The three-step procedure infers U from within-arm RMST residuals after regressing on observed covariates, balances the resulting U, and then estimates HRs in a separate survival model. This chain does not reduce the final HR estimates to the input survival times by algebraic identity, nor does it rename a fitted residual as an independent prediction. No load-bearing uniqueness theorem or ansatz is imported via self-citation; the method is evaluated on held-out RCT benchmarks whose HRs are not used in constructing U. While the use of outcome-derived quantities raises separate causal-validity questions, the reported derivation does not collapse to its inputs by construction and therefore receives a zero circularity score.

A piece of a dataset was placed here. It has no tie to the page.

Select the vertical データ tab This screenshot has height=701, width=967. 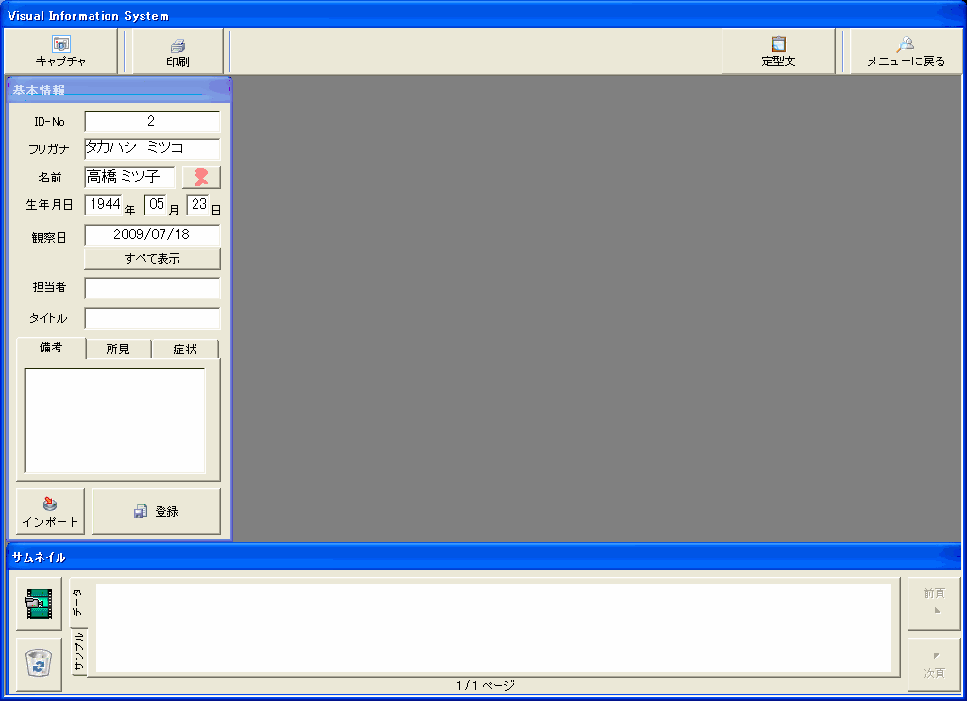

Axiom & Free-Parameter Ledger

0 free parameters · 1 axioms · 1 invented entities

The central claim rests on one core domain assumption and one invented latent entity; no explicit free parameters are named in the abstract, though the inference of U likely involves implicit choices in discrepancy calculation and matching thresholds.

axioms (1)
  • domain assumption The aggregate effect of unmeasured factors can be inferred from RMST discrepancies between patients with similar observed factors, the same treatment, and divergent outcomes.
    This is the explicit premise stated in the methods description that enables the first step.
invented entities (1)
  • Latent prognostic factor U no independent evidence
    purpose: To serve as a single scalar that captures unobserved confounding for subsequent balancing.
    U is constructed from data discrepancies rather than directly measured; the abstract provides no independent falsifiable test outside the reported cohorts.